Farmers in many parts of the country are unable to go to their farms, as farmlands have become risk zones. Schools, especially those with boarding facilities, have also become prime targets of these kidnappers as witnessed recently in Kagara, Niger State.  This is an extension of the abduction of school children by Boko Haram, which had kidnapped hundreds of schoolgirls in Chibok, Dapchi and similar places.  Displacement, which has been ascribed to the activities of Boko Haram in the North-East, has spread to virtually all parts of the country. Migrant criminals wielding AK-47 and other dangerous weapons have not only been  marauding the countryside, they have left many maimed or dead.

The resulting suspicion of outsiders by locals has deepened distrust and resentment.  It has fanned the embers of inter-ethnic hatred.  Public disturbances and violence have occurred in several cities, heightening ethnic and religious tensions. The gory tales of the violent clash between northerners and locals in Sasa market in Ibadan, Oyo State, epitomizes the spread of the tendency towards anarchy to southern Nigeria.  Outbursts of pain by victims and the hopelessness exhibited by concerned leaders  have made fear a major variable in the life of the average Nigerian. Many have been traumatized.

While  the Presidency has been mute and inactive as many of these developments unfold, there is apparent confusion and conflicts among state governors regarding what should be done to arrest the situation. There have been accusations and counter-accusations about migrant criminality and threat to the migratory and residency rights of Nigerians across the country. Most of these have been driven by anxiety and clannishness rather than sound judgment and well-thought-out policy measures. Little wonder, then, that in many places, self-help and lawlessness, which are no solutions,  have led to greater pain, including costly human and material losses, and disruption of the social order, pushing the desired peace farther away.

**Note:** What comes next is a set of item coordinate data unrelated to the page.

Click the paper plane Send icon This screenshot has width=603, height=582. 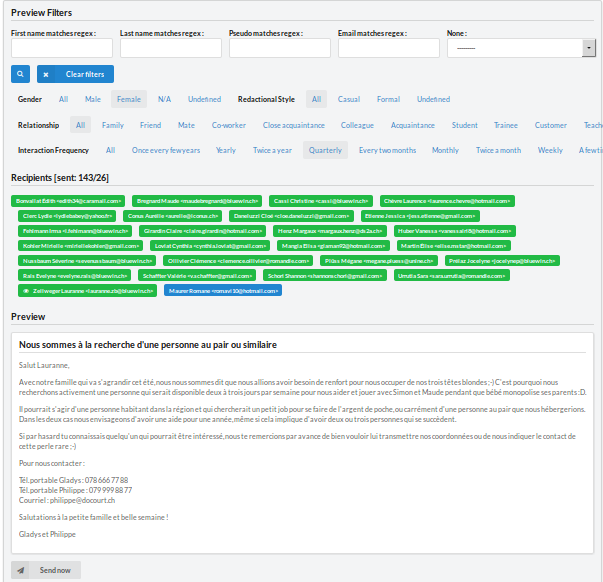point(22,570)
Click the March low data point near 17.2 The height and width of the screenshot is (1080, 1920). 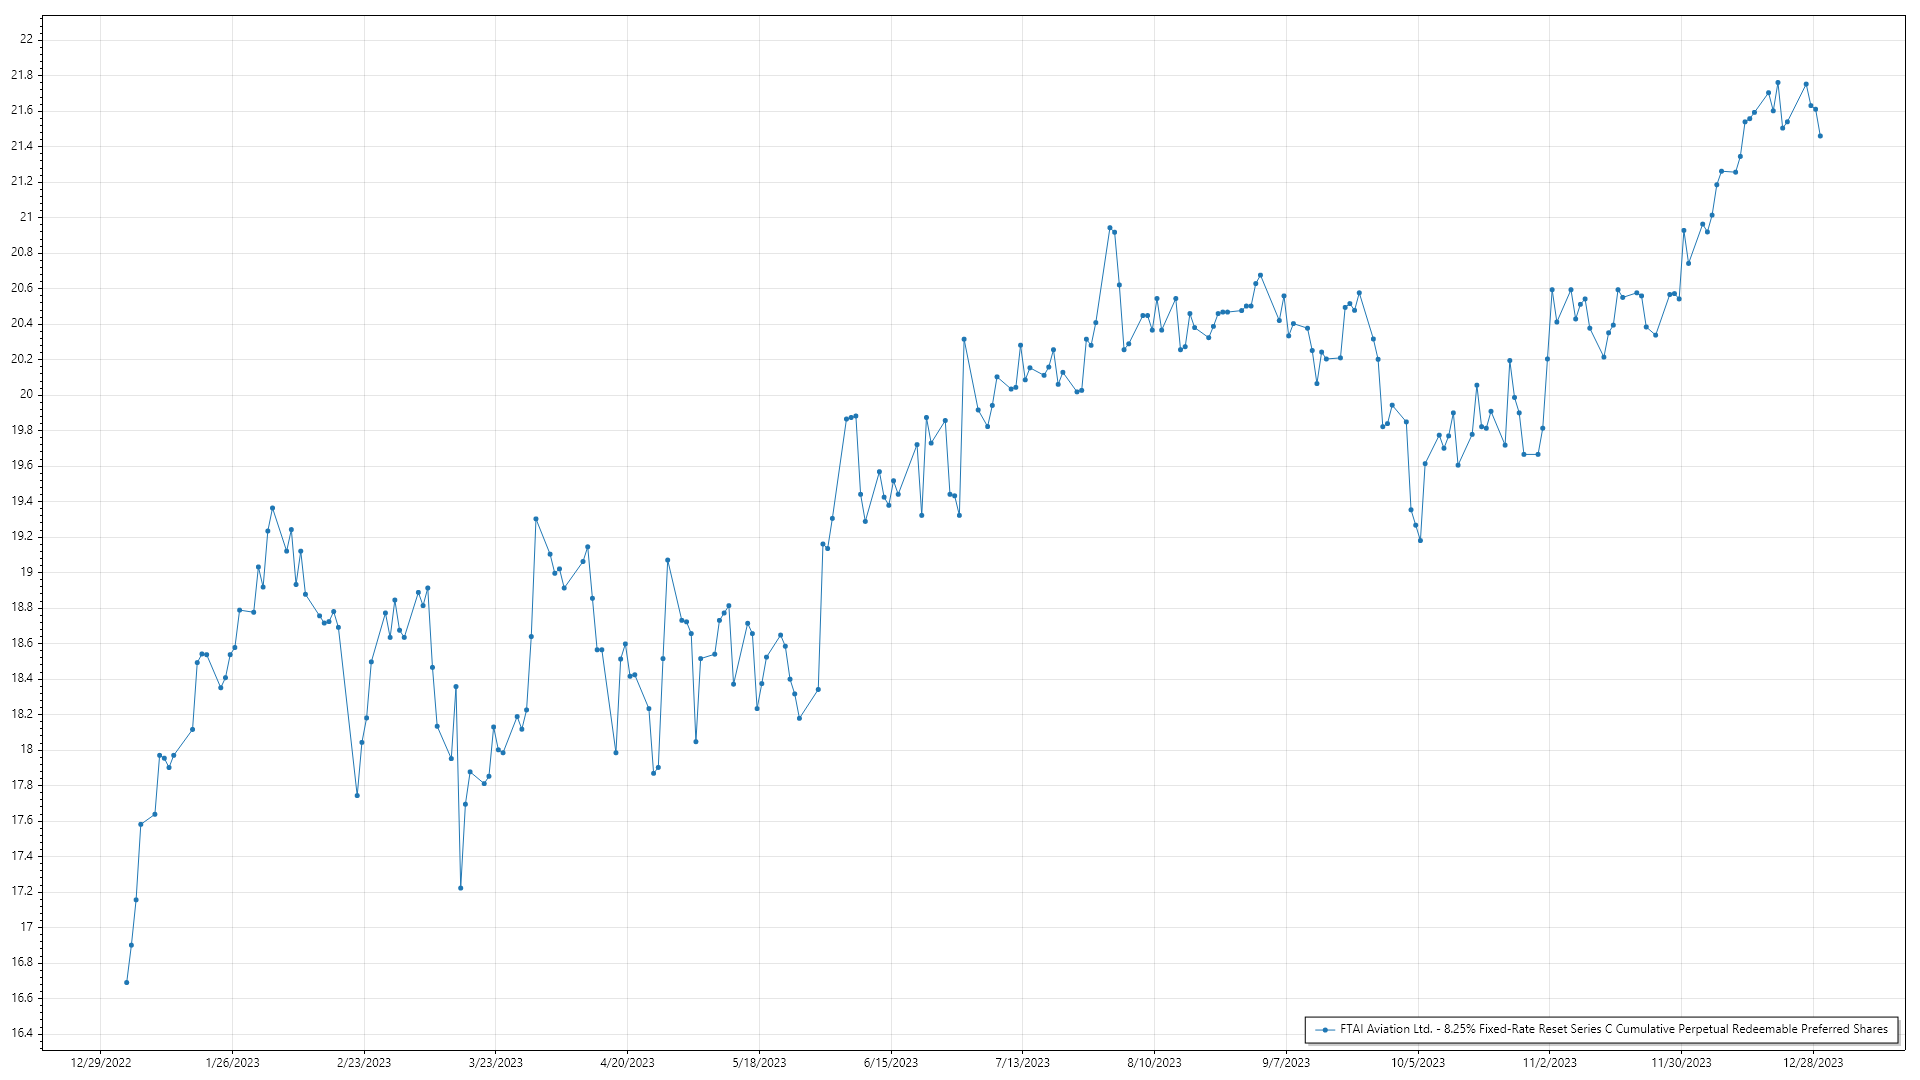click(x=461, y=888)
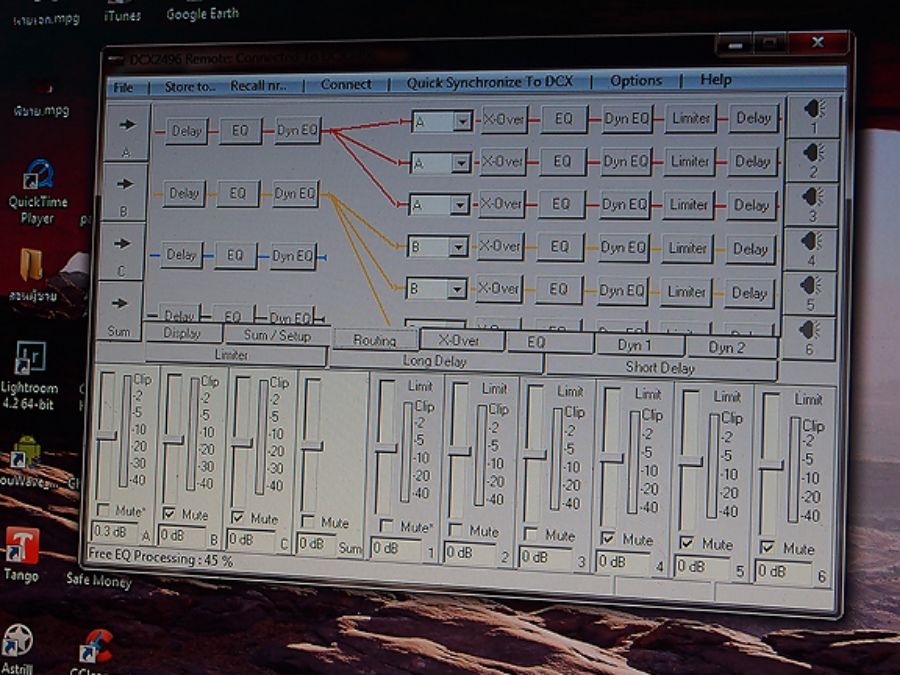This screenshot has width=900, height=675.
Task: Click Quick Synchronize To DCX
Action: 490,82
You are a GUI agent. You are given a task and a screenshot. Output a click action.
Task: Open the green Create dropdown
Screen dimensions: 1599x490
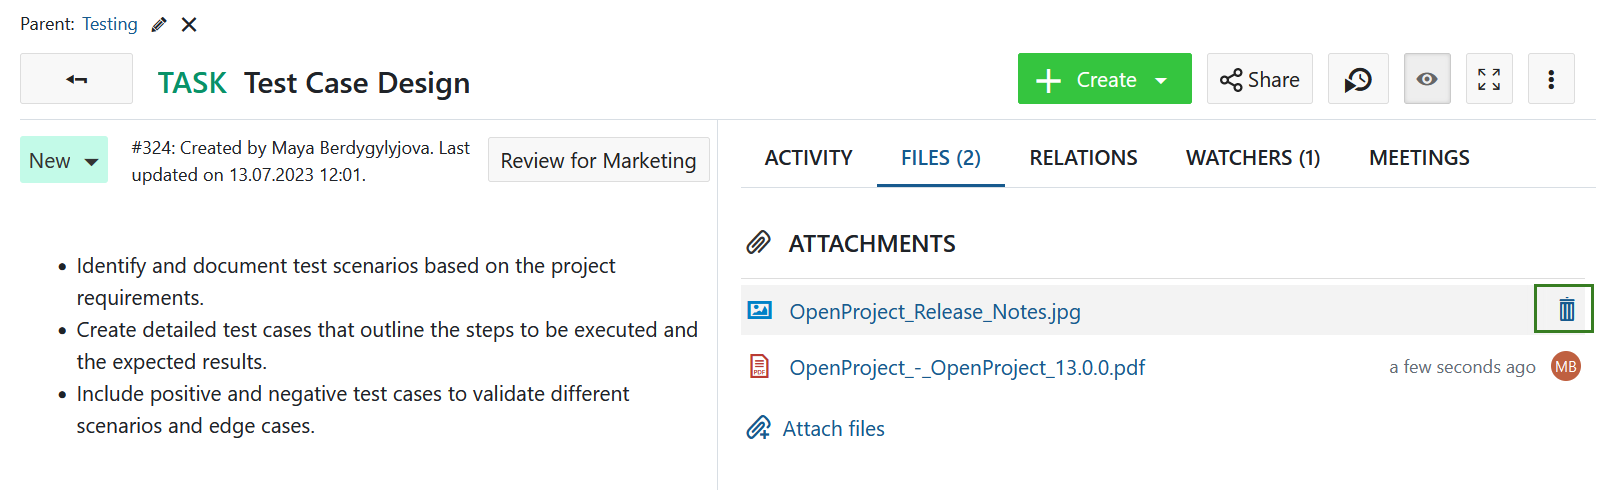pos(1104,79)
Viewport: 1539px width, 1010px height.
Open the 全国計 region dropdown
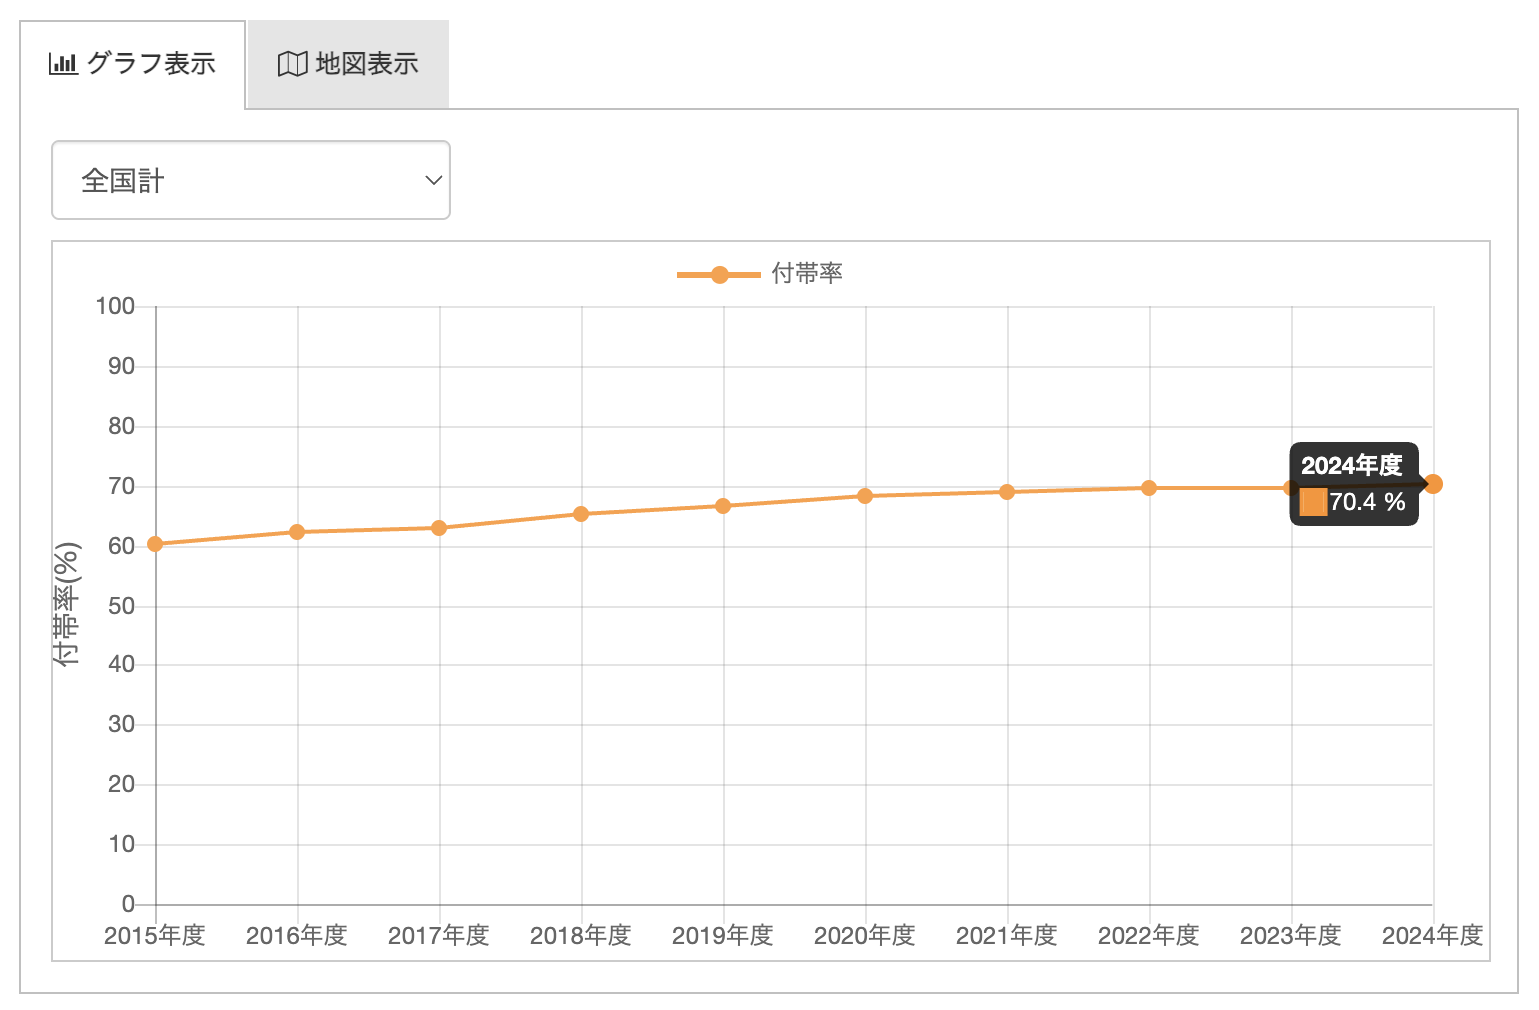tap(250, 180)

We call on leaders at various levels to activate the institutions of governance that can be used to restore peace, order and trust in society.  These include the various intergovernmental forums, such as the various governors’ forums and relevant national councils. Traditional rulers, local government institutions, opinion leaders and leaders of the various faith organisations  must be mobilised to support the quest for peace and order.  On their part, the state governors must not act antagonistically or at cross purposes.  Working in concert will  help in addressing areas of conflict and in impressing it on the Presidency to take agreed steps to address the security challenges, instead of the current divisive tendencies.  The situation must not be allowed to degenerate into complete anarchy.